Part of a data file
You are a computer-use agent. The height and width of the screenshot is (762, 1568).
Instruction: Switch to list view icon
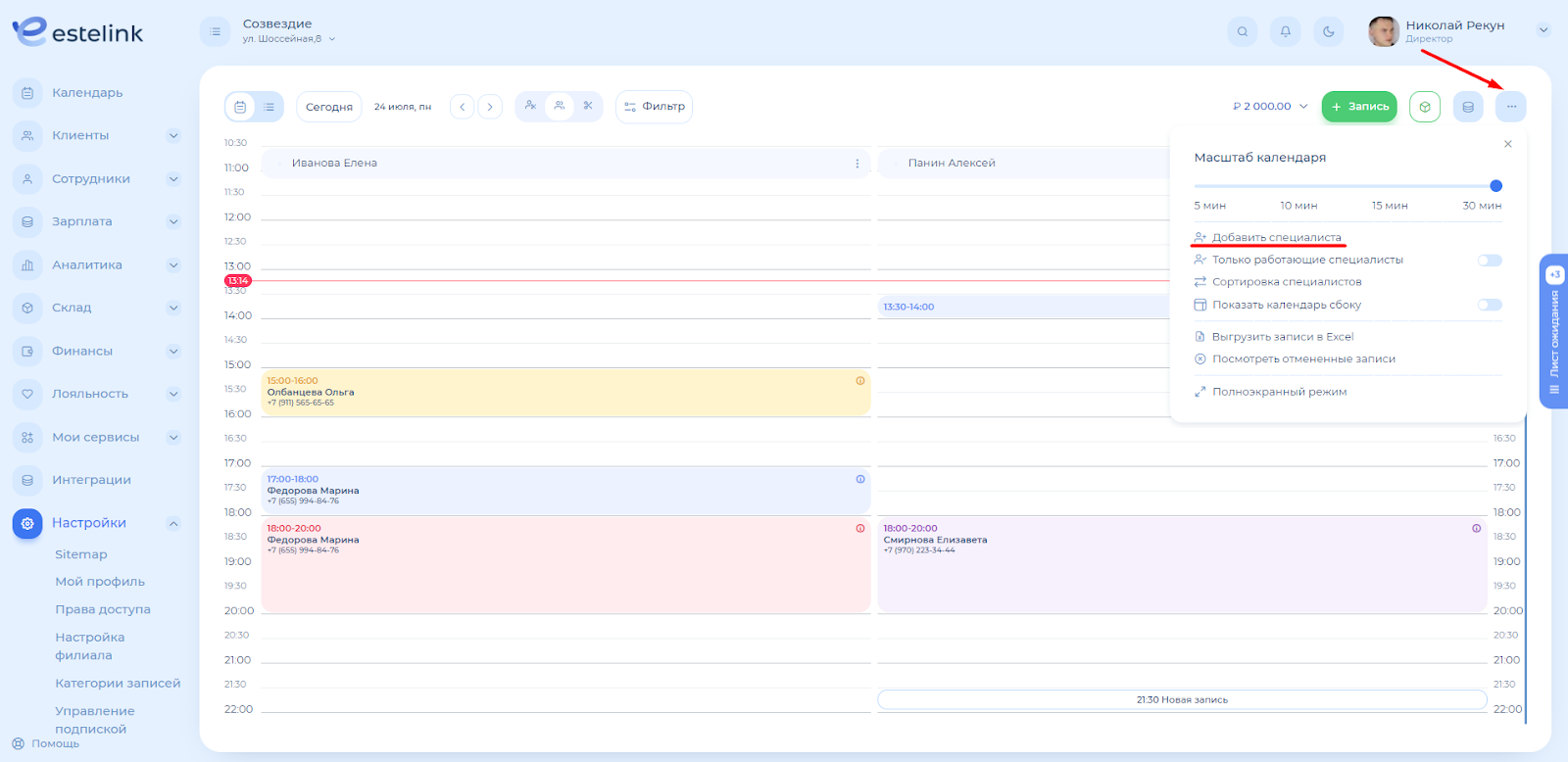click(269, 107)
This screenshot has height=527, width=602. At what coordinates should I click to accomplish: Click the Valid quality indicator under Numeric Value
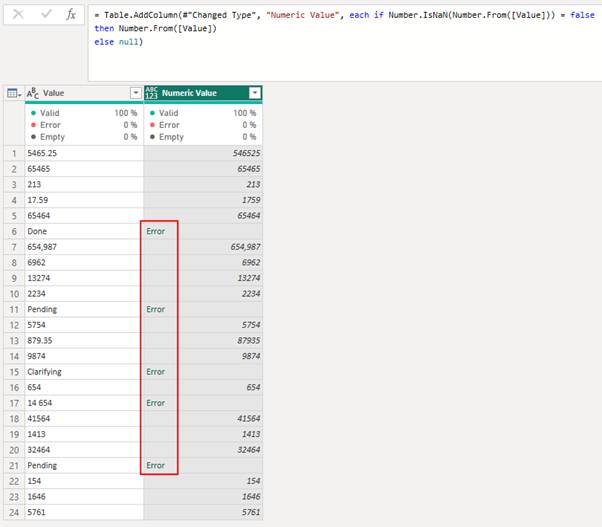[x=168, y=113]
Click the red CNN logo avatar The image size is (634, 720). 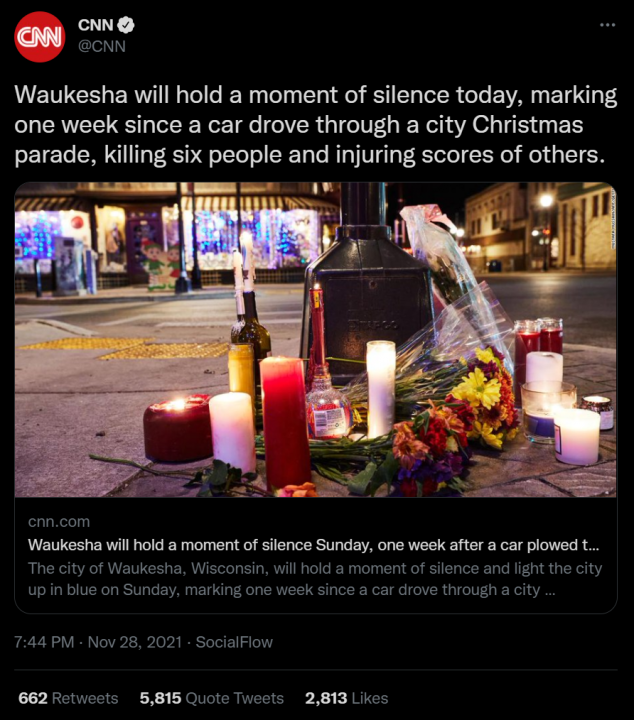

**Exercise objective**
Reproduce every line of the listing above word for word, but omit the pictures.

**Expected answer**
You are a computer-use agent. The height and width of the screenshot is (762, 1568).
Instruction: Switch to list view icon
click(269, 107)
This screenshot has height=527, width=602. At what coordinates should I click to accomplish: Click the Valid quality indicator under Numeric Value
[x=168, y=113]
Click the red CNN logo avatar The image size is (634, 720). 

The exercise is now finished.